This was one of the fall releases that was barely hanging on in the theaters by the time I got to Massachusetts and had the opportunity to start catching up on my moviegoing. As such, to see it I had to drive all the way to Danvers to the Liberty Tree Mall, which seems to hold onto movies longer than others (map).
I'm offering this fact as proof of my earnestness in seeing as many movies as possible in the theater this year. You'd think I could have caught a break with my first horror movie in New England: Danvers is the actual real site of the Salem Witch Trials of 1692. *Sigh*
Stylistically, Quarantine comes straight out of the genre of "hand-held reality" movies like The Blair Witch Project (1999) and Cloverfield.

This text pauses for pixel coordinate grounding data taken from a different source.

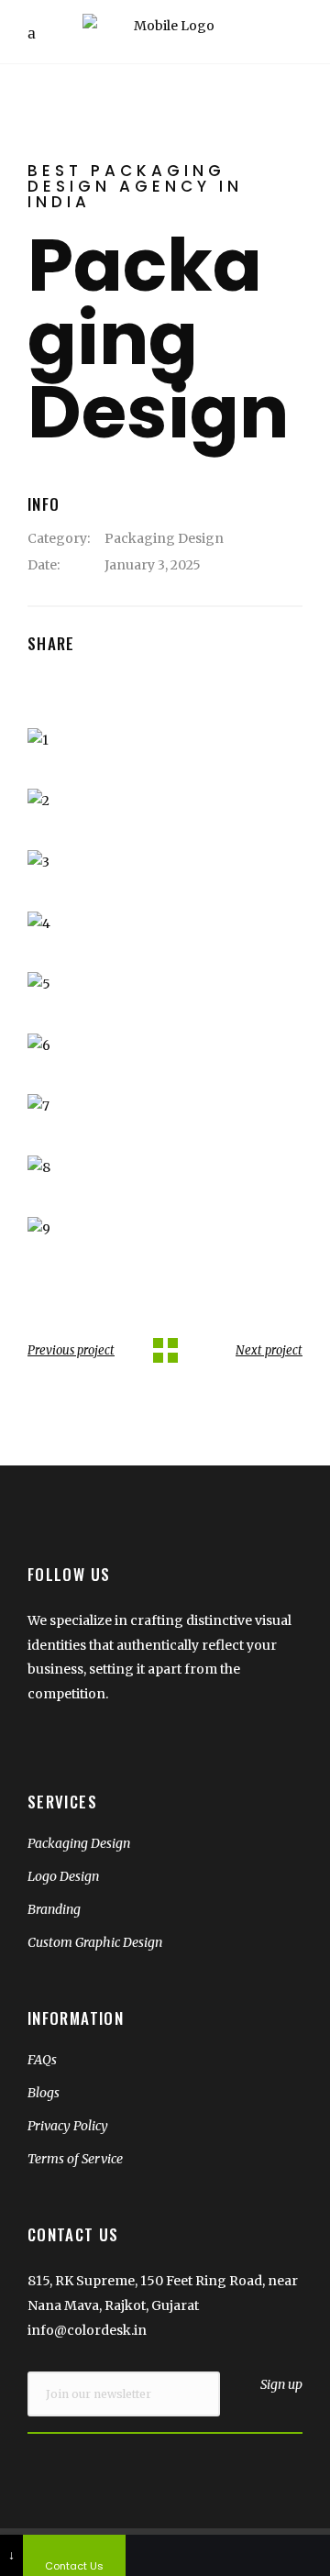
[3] (165, 862)
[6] (165, 1046)
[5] (165, 984)
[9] (165, 1229)
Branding (54, 1909)
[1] (165, 740)
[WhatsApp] (177, 2555)
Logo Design (63, 1876)
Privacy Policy (68, 2125)
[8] (165, 1167)
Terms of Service (75, 2158)
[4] (165, 924)
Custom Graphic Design (95, 1942)
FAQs (42, 2059)
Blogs (44, 2092)
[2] (165, 801)
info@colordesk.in (87, 2330)
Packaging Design (164, 538)
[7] (165, 1106)
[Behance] (278, 2555)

The story itself could be best compared to the Alien (1979) series: a group of people are trapped in a building while collectively and individually fighting for survival against a monster (or monsters). Conceptually this movie had some cleverness and almost made it, but, well, it just flat out didn't.
To wit, as a horror tale, the Alien series is quite classical, in that the arc of the story largely revolves around these questions:
Who lives and who dies? How do the choices of the characters lead to their respective fates? For the ones that die, what is the manner of their deaths as reflected by their actions as characters?.
Those are the questions that drive good horror tales. Quarantine offered none of that and degenerated into the sloppiest of postmodern storytelling, asserting that it doesn't matter what you do. The monster will get you, and each one of you will all die an equally horribly and pointless death. It thinks it's being clever and scary when it is just being gratuitously nihilistic. Another term for this is brain-dead screenwriting. Now that's scary!